Your requests will be processed at no cost, and as quickly as possible. You also can modify or delete certain personal data by yourself, via your Edit Profile functionality.
In cases where we have collected and process your data as a data processor on behalf of a data controller (e.g. the conference organisers), you must submit your request for deletion directly to them. This could apply to users who are authors of accepted papers.
In cases where we are the data controller of your personal data, when your requests could disrupt our contractual obligations to our clients, we may ask you to explain in writing to the conference organisers your reasons for such requests.
Your rights, subject to any exemptions imposed by applicable legal requirements include:
1. Your right to access, rectify, and transfer your data.
You can request a copy of your personal data kept by us. You can also ask for changes, corrections, and updates of this data. You have the right to ask for your data to be transferred to another processor. In such case, we will send you securely the data that we hold for you in a structured file allowing for easy transfer to another processor.
2. Your right to object or request the restricted processing of your data.
You have the right to object to the processing of your personal data or ask for a limited further use of your data.
Under such objection or requests, we can retain your data but we cannot further process it, unless the processing is based on your consent or is deemed necessary on the basis of legal claims that may relate to the protection of the rights of another user, or for reasons of public interest.
Please note that to stop processing your data, we will have to disable your account, which will remove your name from all presentations, sessions, discussions, comments, and other user’s contacts. You will not be able to log in to your account for as long as your objection is in effect.
3. Your right to erase your personal data.

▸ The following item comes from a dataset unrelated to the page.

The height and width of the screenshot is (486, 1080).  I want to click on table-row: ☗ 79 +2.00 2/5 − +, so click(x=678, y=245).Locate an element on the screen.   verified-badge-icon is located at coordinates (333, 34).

You have the right to request the closure of your account and the deletion of your personal data.
Closing your account and deleting your personal data means that this data will be erased from our databases, servers and backup systems. This process cannot be instantaneous but we will strive to complete it as soon as possible, and you will be notified once complete. The deletion of your data will be permanent and cannot be undone.

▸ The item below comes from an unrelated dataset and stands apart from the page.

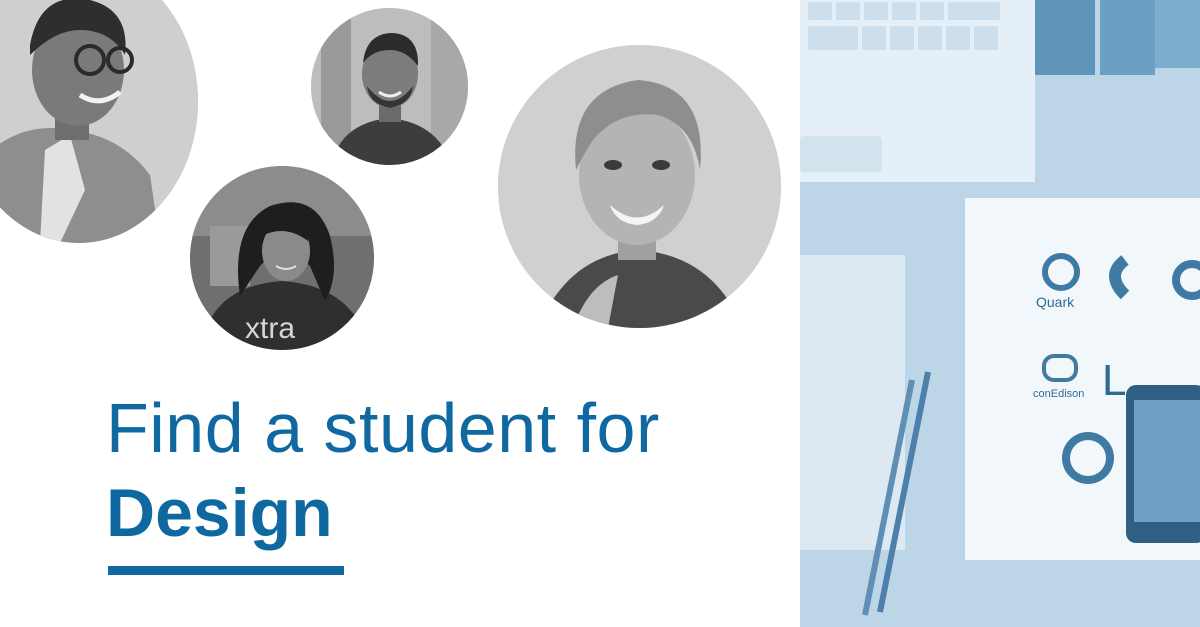 The image size is (1200, 627). I want to click on svg-text: xtra, so click(270, 328).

Please note that once the deletion of your personal data and the closure of your account has been completed, your name will have been removed from all presentations, sessions, discussions, comments, and other user’s contacts.
4. Your right to be excluded from automated decision-making and profiling.

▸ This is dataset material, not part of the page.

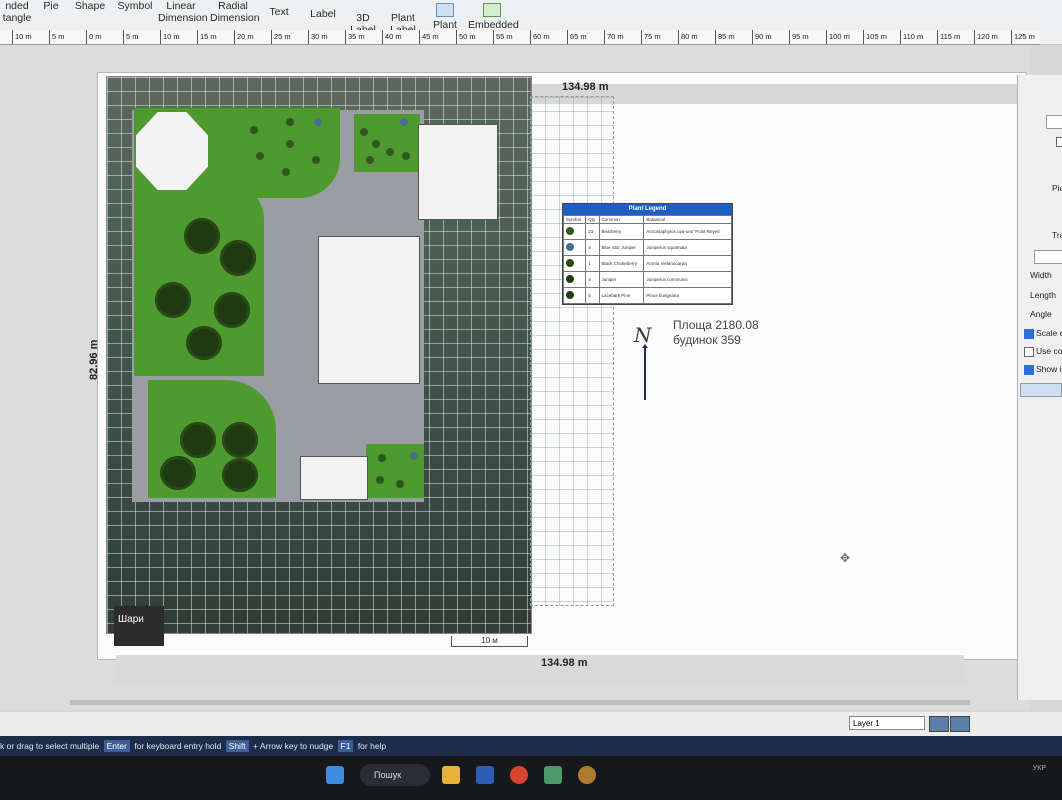 The width and height of the screenshot is (1062, 800). Describe the element at coordinates (1029, 334) in the screenshot. I see `scale-checkbox` at that location.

You have the right to be excluded from actions based on automated processing of your personal data. We design our services in general – and any automations in particular – with the aim of providing you with the best possible user experience. Where such actions may occur, we strive to put you in control, and you can review your choices and options at any time.
We may send you automated email notifications based on certain interactions that you have with conference content or other users. We require your consent via your account Settings for such emailing. You may also opt-out of receiving our emails by clicking on the relevant "unsubscribe" links within the footnote of our emails.
5. Your right to submit a complaint.
You have the right to submit a complaint if you believe that your personal data has been improperly processed. Please contact us at [email protected]. We will acknowledge your complaint within 5 working days and send you a full response within 20 working days. If we can’t respond fully in this time, we will write and let you know why and tell you when you should get a full response.
If you are dissatisfied with the way that we have handled your complaint or request, you may write to the relevant Data Protection Authority. In the United Kingdom, this authority is the Information Commissioner's Office (ICO).